In 2011, M.O.E was revised for a more comprehensive waiver process. In the Office of Legislative Oversight’s report, the O.L.O criticizes the Board of Education (the B.O.E) for funding teacher salary increases. However, the report was done with little almost no communication or cooperation with the Board of Education, resulting in a few facts heavily saturated with subjective statements. The council has used this report to attack the B.O.E’s use of funds and to avoid clear communication with the B.O.E. The council has also cited this ‘study’ in its response towards Superintendent Joshua Starr’s request for an additional 1% more of funding, a total of 2.2 billion dollars for next year. An additional 2.2 billion dollars would push Montgomery County’s educational spending to 10 million dollars over M.O.E. Seeing that any increase in funding results in a matching higher funding requirement for the next year, the council’s answer so far has been a firm—a most hostile “no”.

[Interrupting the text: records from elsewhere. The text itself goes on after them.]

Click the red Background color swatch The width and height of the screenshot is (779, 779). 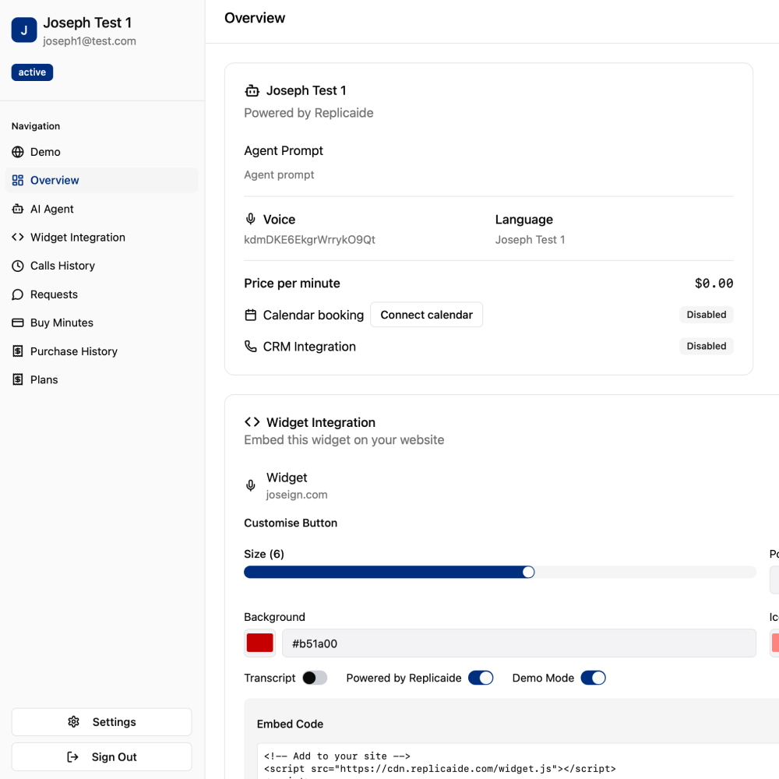(x=259, y=643)
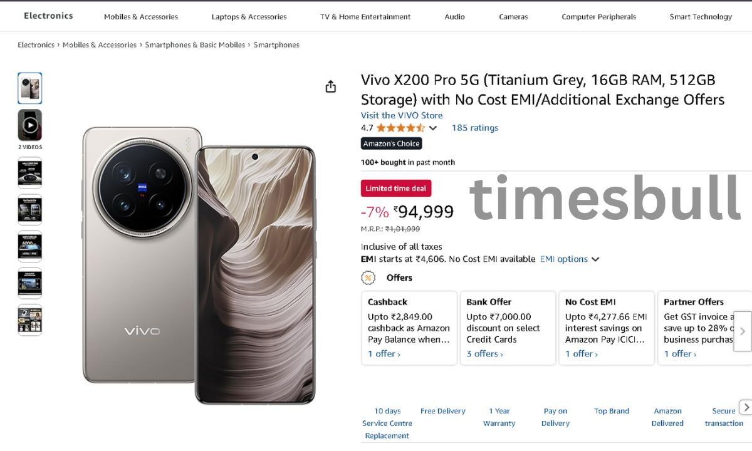752x451 pixels.
Task: Open the Laptops & Accessories menu
Action: [x=249, y=17]
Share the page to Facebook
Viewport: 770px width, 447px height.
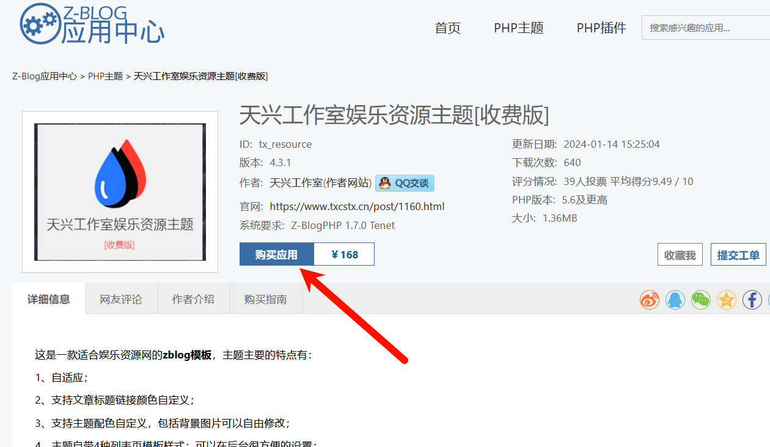[x=752, y=299]
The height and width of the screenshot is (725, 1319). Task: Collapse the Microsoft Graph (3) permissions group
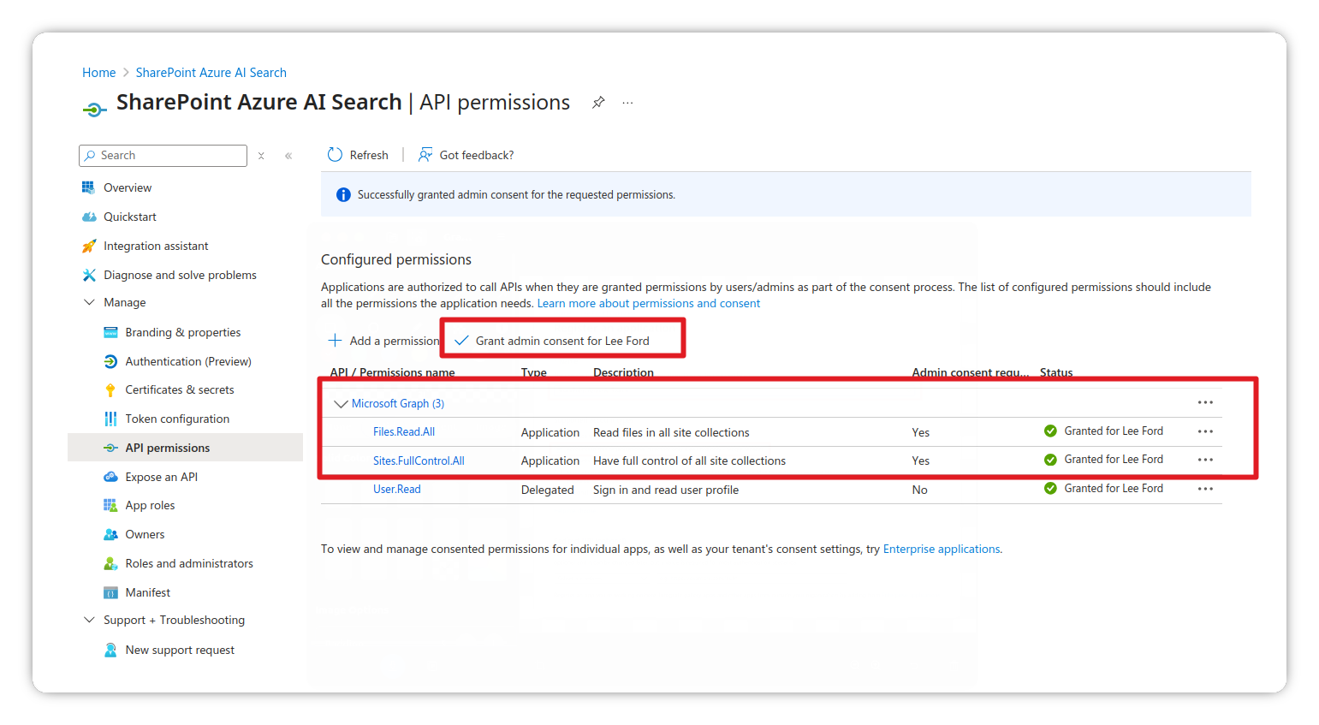click(342, 403)
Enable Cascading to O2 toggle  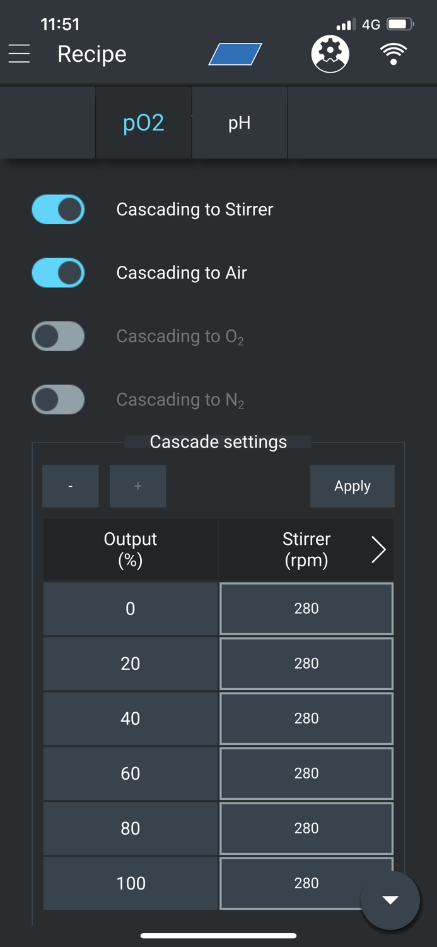coord(58,336)
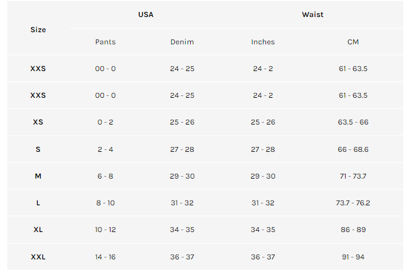
Task: Select the S size row label
Action: [38, 149]
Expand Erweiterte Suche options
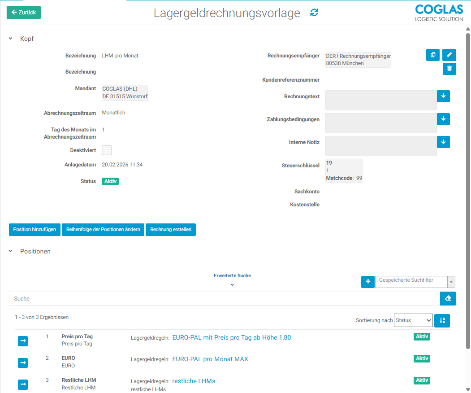This screenshot has width=471, height=393. [232, 284]
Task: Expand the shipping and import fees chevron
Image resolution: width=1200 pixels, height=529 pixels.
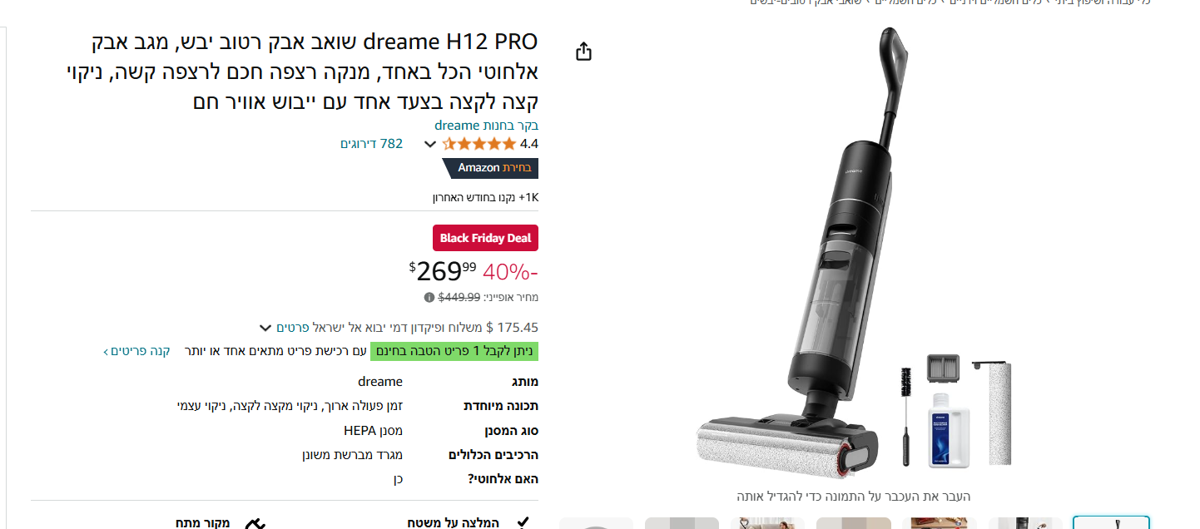Action: pos(265,328)
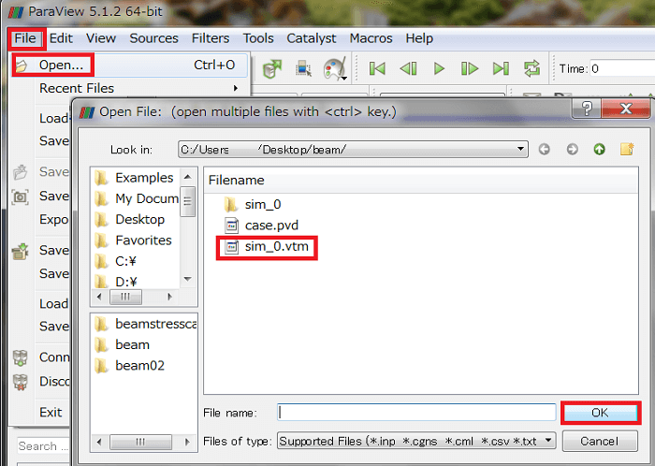Viewport: 655px width, 466px height.
Task: Open the Files of type dropdown
Action: point(548,440)
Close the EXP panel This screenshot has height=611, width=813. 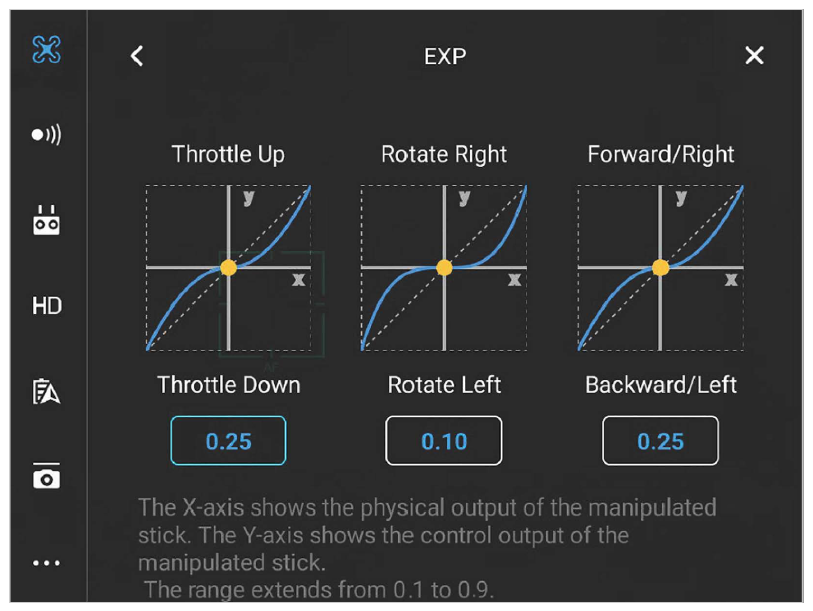pyautogui.click(x=754, y=56)
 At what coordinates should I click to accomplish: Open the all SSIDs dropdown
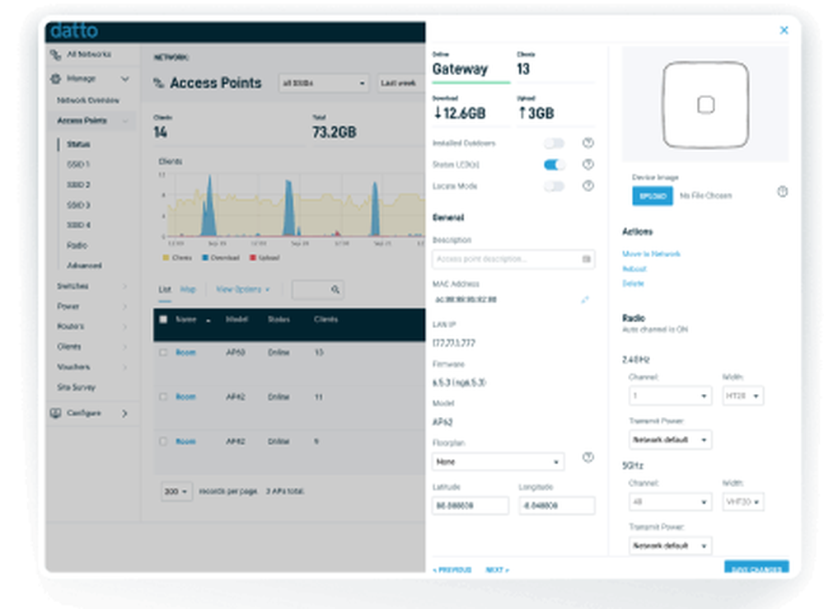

Council member’s Robert Berliner has been quoted in describing the current situation as “A strait jacket.”
Despite the highly controversial nature of the conflict, the standoff has escalated to the point where both sides are publishing comments in the press; Christopher Barclay of the Board of Education recently published an editorial in the Washington Post stating that the extra educational funding “has ensured an excellent return on the county’s investment.”
Many MCPS students support BOE’s position.
“I support the Board of Education; education is very important, additional funding in education would never be a bad thing.” says Richard Chen, a student in MCPS.
We will know more once the Board votes and makes edits to the Superintendents’ request before recommending that the edited budget be funded by the County Council.